4月8日、日本全国の寺院で、小さな花御堂(はなみどう)が飾られます。
その中には、右手で天、左手で地を指す小さな誕生仏が安置され、参拝者は柄杓で甘茶をそそぎかけます。これが「花祭り(はなまつり / Hanamatsuri)」、正式には「灌仏会(かんぶつえ)」と呼ばれる行事です。
お釈迦様の誕生を祝う、一風変わった日本の仏教文化のひとつです。
🌸 天上天下唯我独尊
花祭りは、紀元前5世紀頃にインド(現在のネパール)で誕生したとされる釈迦(ゴータマ・シッダールタ)の誕生日を祝う行事です。
伝承によれば、釈迦は生まれてすぐに7歩歩き、右手で天を、左手で地を指して「天上天下唯我独尊(てんじょうてんげゆいがどくそん)」と宣言したとされています。この瞬間、天から甘露の雨が降り注ぎ、釈迦を清めたという伝説から、甘茶をかける習慣が生まれました。
儀式の構成
花祭りの儀式は、シンプルで静謐です。
- 花御堂(はなみどう):色とりどりの花で飾られた小さな堂。釈迦が生まれたルンビニの花園を模したものとされています。
- 誕生仏:右手で天、左手で地を指す姿の小さな仏像。銅製や金色のものが多く、高さは10〜30センチ程度です。

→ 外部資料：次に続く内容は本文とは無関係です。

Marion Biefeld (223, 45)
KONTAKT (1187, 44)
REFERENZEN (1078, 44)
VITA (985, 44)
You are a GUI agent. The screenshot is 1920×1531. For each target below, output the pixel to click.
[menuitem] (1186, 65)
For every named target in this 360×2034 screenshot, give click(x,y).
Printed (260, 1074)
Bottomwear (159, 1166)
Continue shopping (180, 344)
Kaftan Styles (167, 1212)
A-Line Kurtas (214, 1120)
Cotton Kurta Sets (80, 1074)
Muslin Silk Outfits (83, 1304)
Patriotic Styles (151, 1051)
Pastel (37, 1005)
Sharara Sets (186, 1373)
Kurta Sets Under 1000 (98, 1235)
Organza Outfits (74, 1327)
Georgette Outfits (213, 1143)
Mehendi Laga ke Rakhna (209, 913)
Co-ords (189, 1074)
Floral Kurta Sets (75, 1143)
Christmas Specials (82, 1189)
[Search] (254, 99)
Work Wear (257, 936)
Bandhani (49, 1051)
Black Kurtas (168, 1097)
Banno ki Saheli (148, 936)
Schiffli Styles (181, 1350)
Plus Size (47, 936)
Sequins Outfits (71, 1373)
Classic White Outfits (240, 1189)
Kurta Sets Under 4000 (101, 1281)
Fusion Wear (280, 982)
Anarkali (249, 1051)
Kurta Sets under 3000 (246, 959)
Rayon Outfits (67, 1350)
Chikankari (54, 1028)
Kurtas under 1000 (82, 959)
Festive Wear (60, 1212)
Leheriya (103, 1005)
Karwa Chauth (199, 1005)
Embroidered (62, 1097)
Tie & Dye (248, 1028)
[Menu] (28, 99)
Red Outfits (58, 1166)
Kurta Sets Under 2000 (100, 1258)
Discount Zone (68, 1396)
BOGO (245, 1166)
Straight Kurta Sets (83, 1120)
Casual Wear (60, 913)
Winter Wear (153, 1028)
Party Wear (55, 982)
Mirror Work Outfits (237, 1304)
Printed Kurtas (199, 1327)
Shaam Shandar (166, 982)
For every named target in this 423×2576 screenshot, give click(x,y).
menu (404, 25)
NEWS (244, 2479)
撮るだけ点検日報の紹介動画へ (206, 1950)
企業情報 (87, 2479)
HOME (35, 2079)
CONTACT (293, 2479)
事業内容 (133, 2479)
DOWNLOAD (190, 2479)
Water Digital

- 甘茶(あまちゃ):アマチャヅルという植物の葉から作られる、ほんのり甘いお茶。参拝者は柄杓でこれを誕生仏にかけ、その後飲むこともできます。無病息災のご利益があるとされています。
🙏 クリスマスのように祝われない理由
キリスト教のクリスマスが世界的に盛大に祝われるのに対し、花祭りは静かに執り行われます。これは、日本の仏教が「派手に祝う」よりも「静かに祈る」ことを重んじる精神性を持つためです。
寺院の境内で、花に囲まれた小さな誕生仏に甘茶をかける。その仕草には、誕生への感謝、生命への敬意、そして静かな祈りが込められています。
桜の季節と重なる4月8日、日本の仏教文化の静謐な一面を垣間見ることができます。